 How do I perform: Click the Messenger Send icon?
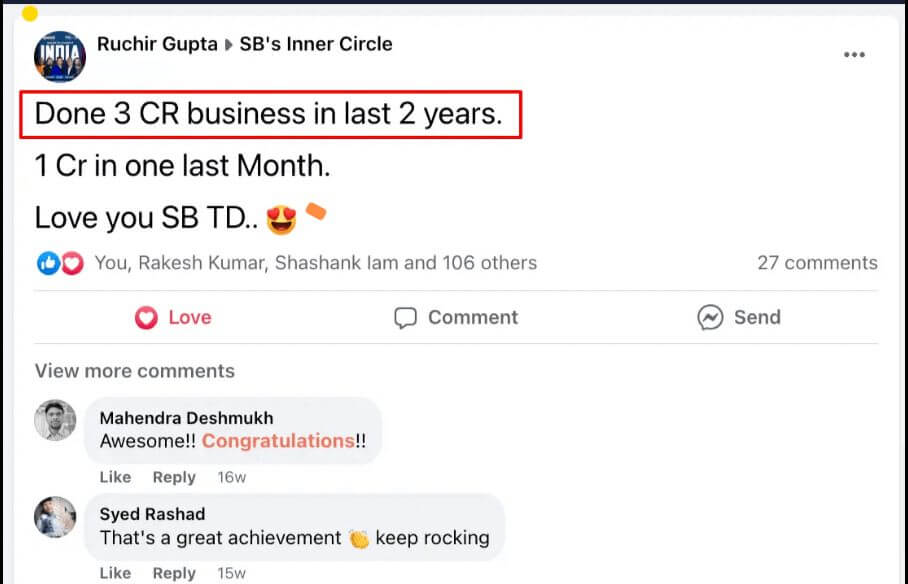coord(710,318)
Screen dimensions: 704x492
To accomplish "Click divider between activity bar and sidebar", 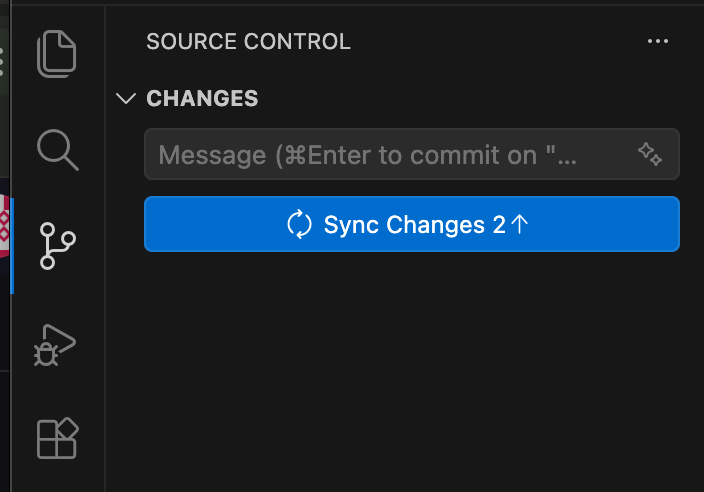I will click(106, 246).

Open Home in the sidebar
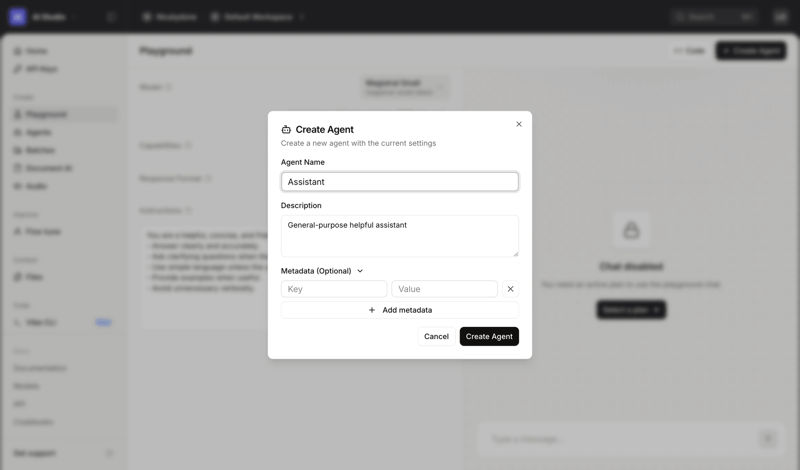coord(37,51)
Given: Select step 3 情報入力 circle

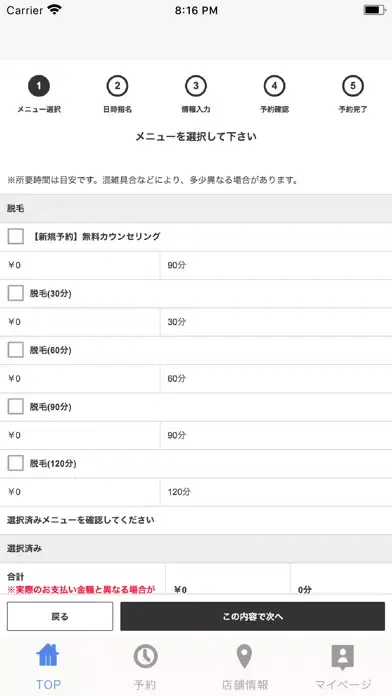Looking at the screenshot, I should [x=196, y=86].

------------------------------

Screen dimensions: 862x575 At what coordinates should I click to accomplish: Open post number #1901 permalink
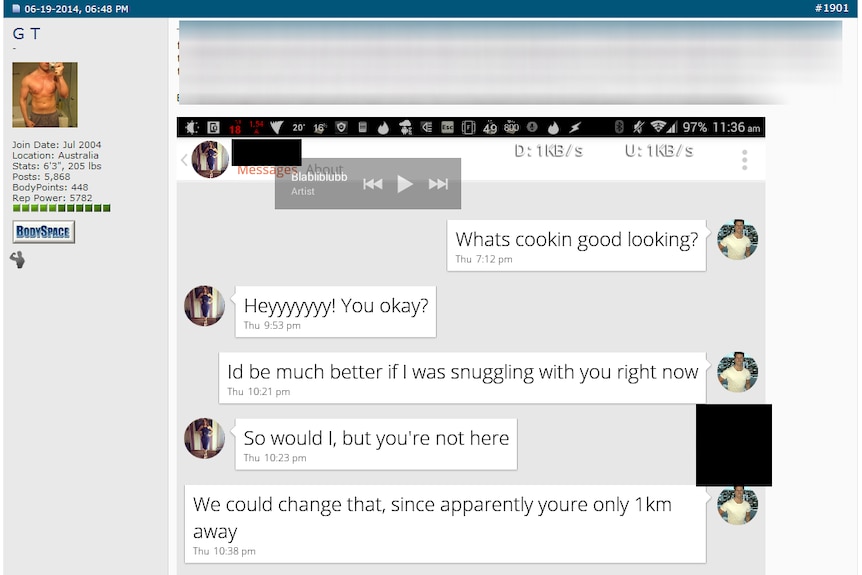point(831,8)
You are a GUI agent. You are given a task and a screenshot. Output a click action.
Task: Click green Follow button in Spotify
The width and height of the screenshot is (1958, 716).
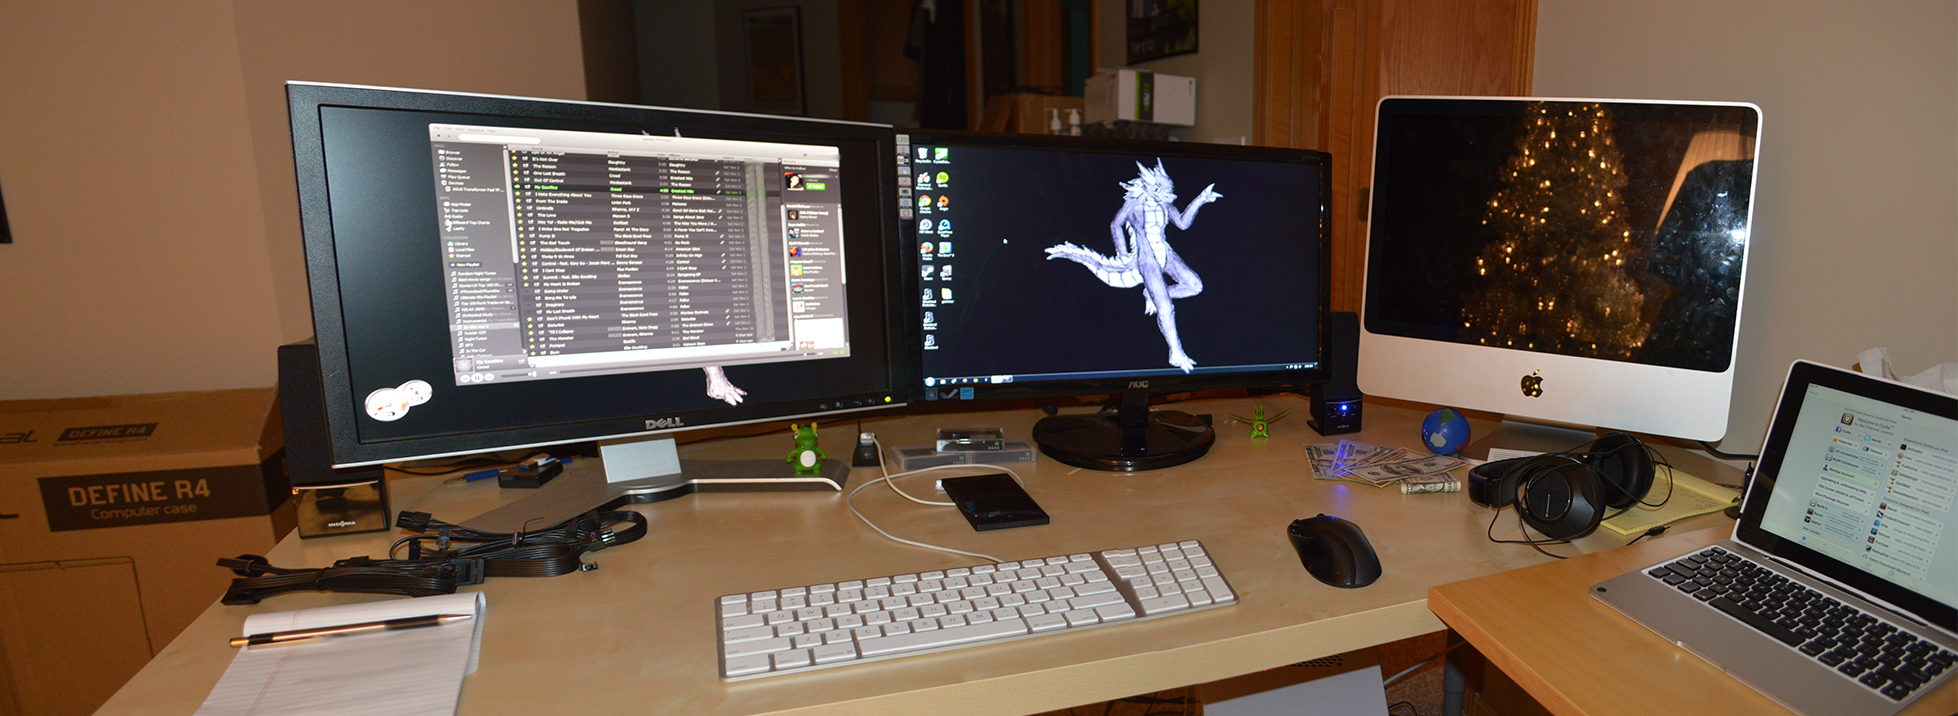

------------------------------

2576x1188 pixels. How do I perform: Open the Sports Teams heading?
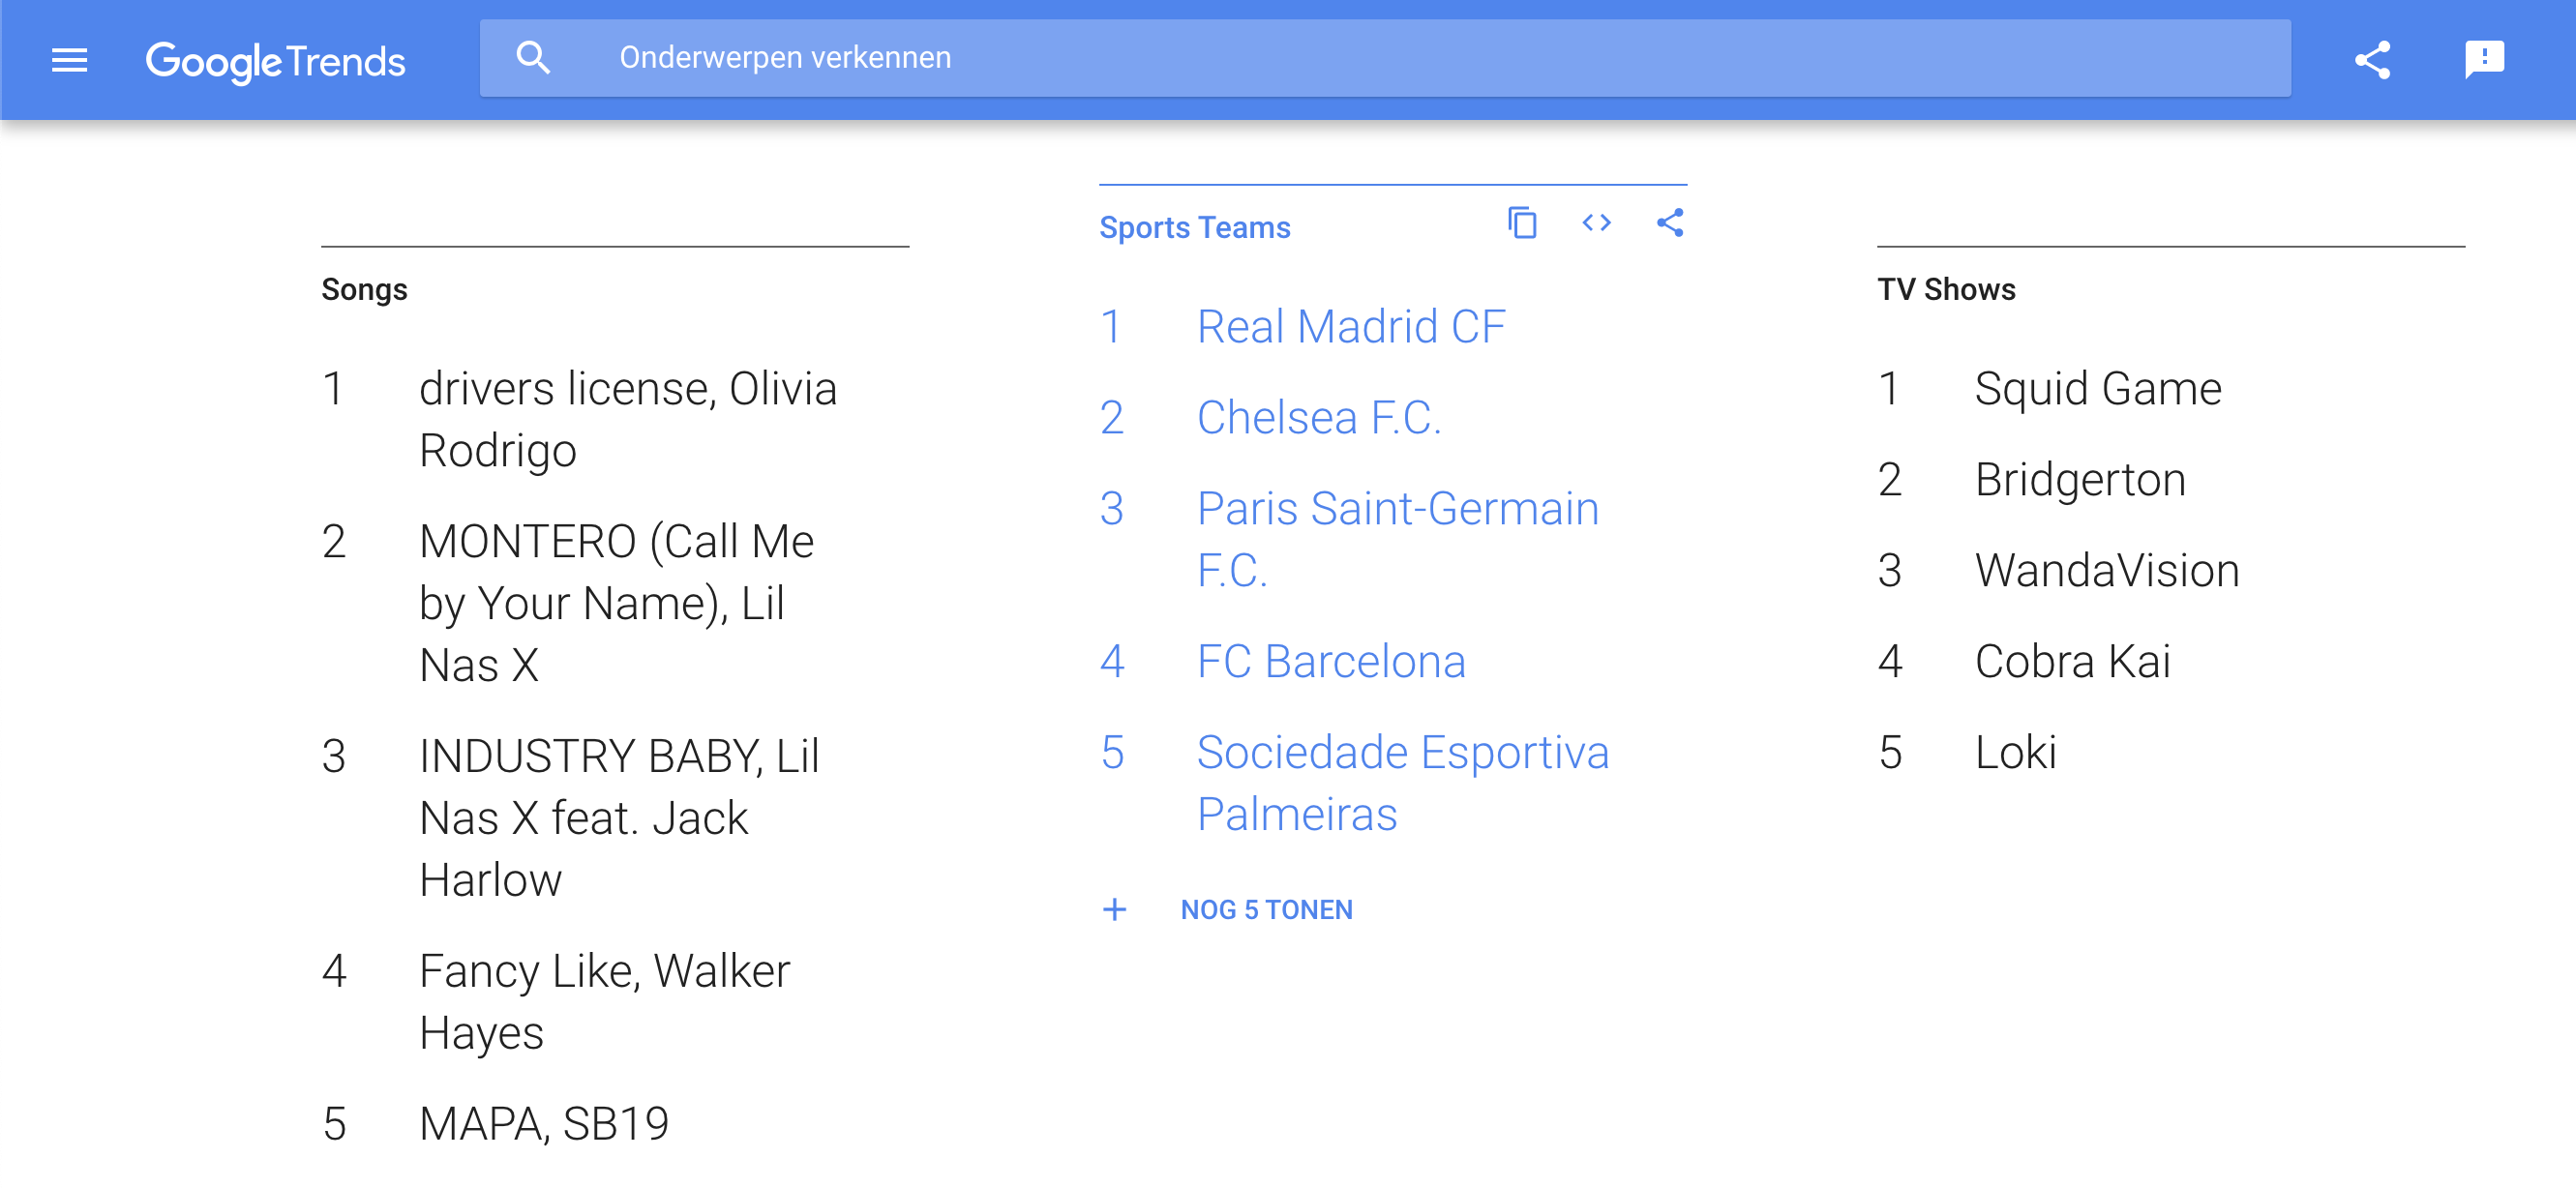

------------------------------

* [WHAT IS BEING ASKED]:
The copy should hold exactly the lines above from the one with "Screen dimensions: 862x575" through the one with "The width and", both ends counted, and no pictures at all.

* [SOLUTION TO THIS TASK]:
Screen dimensions: 862x575 At what coordinates should I click to accomplish: Open post number #1901 permalink
point(831,8)
You are a GUI agent. You are given a task and a screenshot. Output a click action.
Task: Click green Follow button in Spotify
The width and height of the screenshot is (1958, 716).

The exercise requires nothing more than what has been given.